Toy jokes
There were once these two twins. One twin, no matter what happened, was always pissed off, while the other one was always happy.
This baffled scientists, so they ran an experiment on the twins to figure out what was happening. They took the angry one and left him in a room with all of the latest technology and the most expensive toys and left him overnight. When they came back, he was still grumpy. When they asked him why, he said, "None of these are actually mine, and you left me in here all night, so I'm angry!"
His explanation was reasonable, so they ran another experiment on the other kid. This time, they left him overnight in a room that was literally just filled with horse shit. When they came back to check on him the next morning, he was still smiling. When they asked him why, he said, "With all of this horse crap, there has to be a pony in here somewhere!"
What does Santa say for the toys to go to bed?
"Time to hit the sack!"
Why did the dog cross the road twice?
Because he was trying to catch a boomerang.
What's an orphan's favorite toy?
A boomerang, because it came back unlike their parents.
When the school shooter drops his gun, and the autistic kid picks it up thinking it’s his long lost nerf gun.
There is a rich child and a poor child. The rich child invites the poor child to his house and shows him all the toys and tells him: "Look at what a beautiful radio-controlled airplane I have! You don't have it because you are poor!" The poor child answers: "You're right, it's very nice, but I have one thing that you don't have!" The rich child then invites him into the garden and shows him the swimming pool, the trampoline, and all the other games that can be done outdoors and says to the poor child: "Look at that beautiful swimming pool I have! It is very big; you don't have it because you are poor!" And the poor child says: "Beautiful, it is really beautiful! But one thing that you don't have." So the rich child feels bad. He says: "Wait, but I'm rich! How is it possible? I have everything I want because I'm rich. Why do you have something that I don't have?" And the poor child says: "I have cancer!"

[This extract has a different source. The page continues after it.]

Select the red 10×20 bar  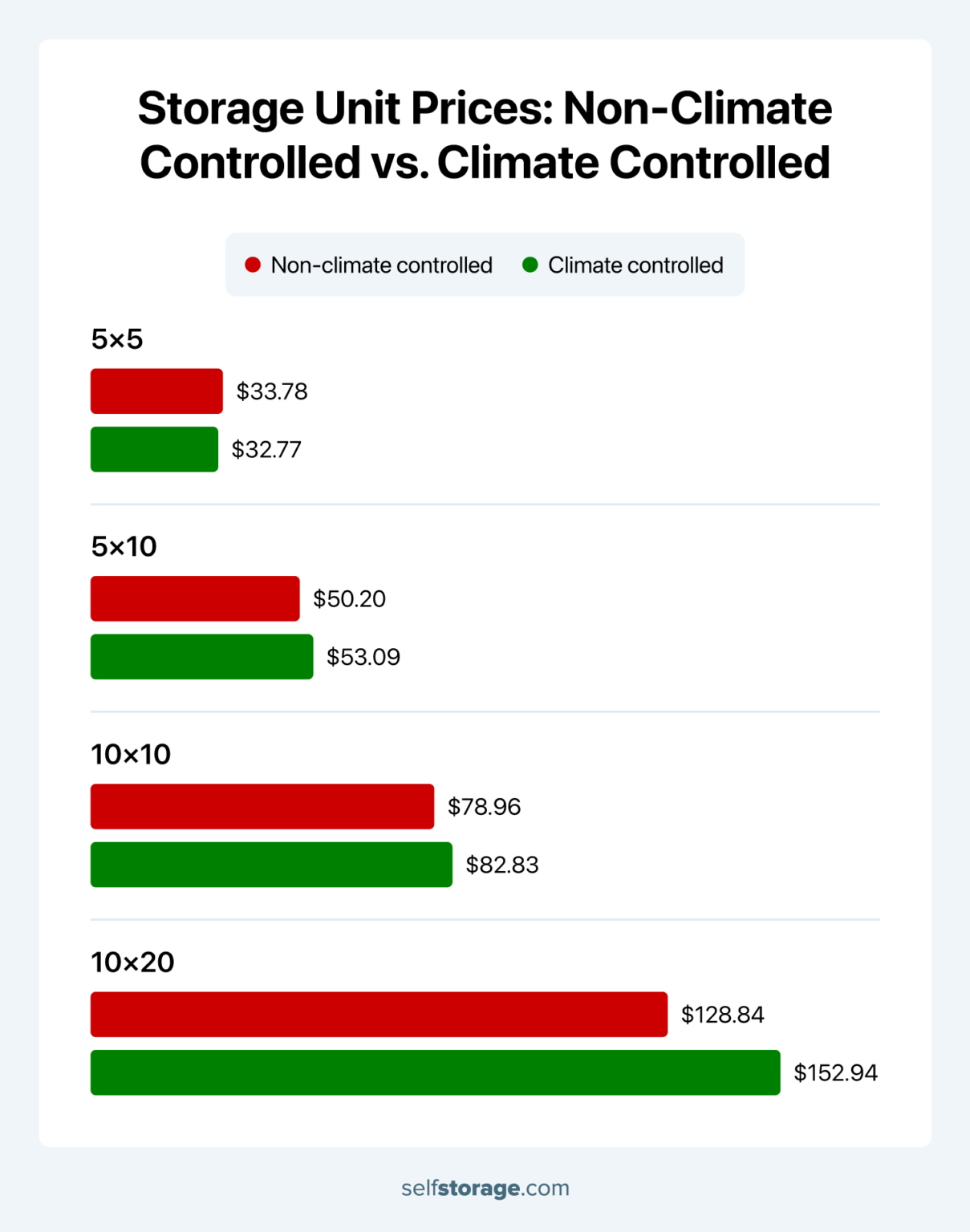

Why don't Chinese kids celebrate Christmas?
Because they make the toys.
if a toy from Toy Story died, the kid wouldn't know, and the other toys would just have to watch as their kid played with the corpse.
A couple has sex in the dark every single night.
One night, the wife gets curious about what goes on, so they start f...ing, and she flicks the light on. When she flicks the light on, she catches him with a dildo playing with her pussy. She's so mad that she started ranting and raving. The husband says, "Honey, I know you're mad, and I'll explain the toy. Just do me one favor: explain the children."
Don't worry if you think your life sucks. Just remember that people are arguing over the gender of a potato head.
What's the difference between Madeline Mikan and a boomerang?
Boomerangs come back.
I threw a paralyzed kid into the fireplace and called him hotwheels.
Ever wondered why Chinese kids don’t believe in Santa?
They made the toys.
What's an orphan's favorite toy?
A boomerang because it actually comes back.
What did the orphan's friend give him for his birthday?
Lego, so he can build a home.
Why do orphans love boomerangs?
Because they come back.
My friend put an action toy and called it Kobe and put it on a drone. I realized that my friend didn't know how to fly a drone.
DAD: I'm bringing your toys to the orphanage.
SON: Why?
DAD: You're going to need them.
Why does Ama like boomerangs? Because they actually come back!
What did they do with Michael Jackson when he died?
They melted him down and turned him into Lego, so kids could play with him for once.